- [Excerpt to read]:
╔══
An operation of the conversion/operation unit 24e will be described
in detail below. As shown in FIGS. 6A to 6F by the first cycle, the
operation of the conversion/operation unit 2 is switched based on
the comparison result data 30b. When the comparison result data 30b
indicates that the color reference number 23b of the second layer
data 5b is "0", the conversion/operation unit 24e outputs the RGB
data of the first layer data 5a as the calculation result. Then,
the color of the corresponding pixel of the second layer data 5b is
reflected on the calculation result as a "transparency". On
contrary, when the comparison result data 30b indicates that the
color reference number 23b of the second layer data 5b is not "0",
the calculation of the conversion/operation unit 24e depends on
whether or not the color reference number 23b of the second layer
data 5b is coincident with the color reference number 23a from the
color palette circuit 23. When the comparison result data 30b
indicates the coincidence of the color reference number 23a and the
color reference number 23b, the conversion/operation unit 24e
carries out the calculation of the RGB data of the first layer data
5a and the RGB data 23a from the color palette circuit 23 to output
the calculation result to the flip-flop 24f. Otherwise, the
conversion/operation unit 24e outputs the synthetic RGB data 30a
from the flip-flop 24f, as it is as the calculation result.
╚══
- [Problem 1]:
Answer these questions using the passage on the conversion/operation unit 24e:
(a) When the color reference number 23b of the second layer data 5b is "0", what does the unit output as the calculation result?
(b) In that same case, how is the color of the corresponding pixel of the second layer data 5b reflected on the calculation result?
(c) If the color reference number 23b is not "0" and does not coincide with the color reference number 23a, what does the unit output?
- [Problem 2]: Extend the passage on the conversion/operation unit 24e with the next few sentences, starting right after its final sentence.
The listing that follows is not needed for this work.

- [Stored records]:
╔══
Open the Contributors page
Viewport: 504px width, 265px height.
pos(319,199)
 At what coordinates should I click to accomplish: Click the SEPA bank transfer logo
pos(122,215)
╚══
- [Written answer 1]:
(a) The RGB data of the first layer data 5a.
(b) As a "transparency".
(c) The synthetic RGB data 30a from the flip-flop 24f, unchanged.

- [Written answer 2]:
When the color reference numbers 23a outputted from the color
palette circuit 23 is cycled once, the desired RGB data 30a is
outputted from the flip-flop 24f. That is, the RGB data 30a
obtained by synthesizing the pixels of the first layer image and
the second layer image is generated. FIGS. 6A to 6F show a
generation process of the desired synthetic RGB data 30a from the
flip-flop 24f. The color reference number 23a outputted from the
color palette circuit 23 is sequentially increased from "0". In
addition, the color palette circuit 23 sequentially outputs the RGB
data 23b corresponding to the color reference number 23b in
synchronism with the increase of the color reference number 23b.
When the color reference number 23a from the color palette circuit
23 is coincident with the color reference number 23b of the second
layer data 5b, the output of the flip-flop 24f is switched into the
calculation result of the RGB data 23a corresponding to the color
reference number 23b and the RGB data of the first layer data 5a
(see the first cycle). When the color reference number of the
second layer data 5b is "0", the output of the flip-flop 24f is
switched instantly to the RGB data of the first layer data 5a (see
the second cycle) Anyway, in either case, in the end of the cycle
of the RGB data 23a and the color reference number 23b, the desired
synthetic RGB data 30 can be generated on the output of the
flip-flop 24f. The calculating section 24a' shown in FIG. 5 is
preferable to decrease the number of wirings to connect the
calculating section 24a' with the color palette circuit 23.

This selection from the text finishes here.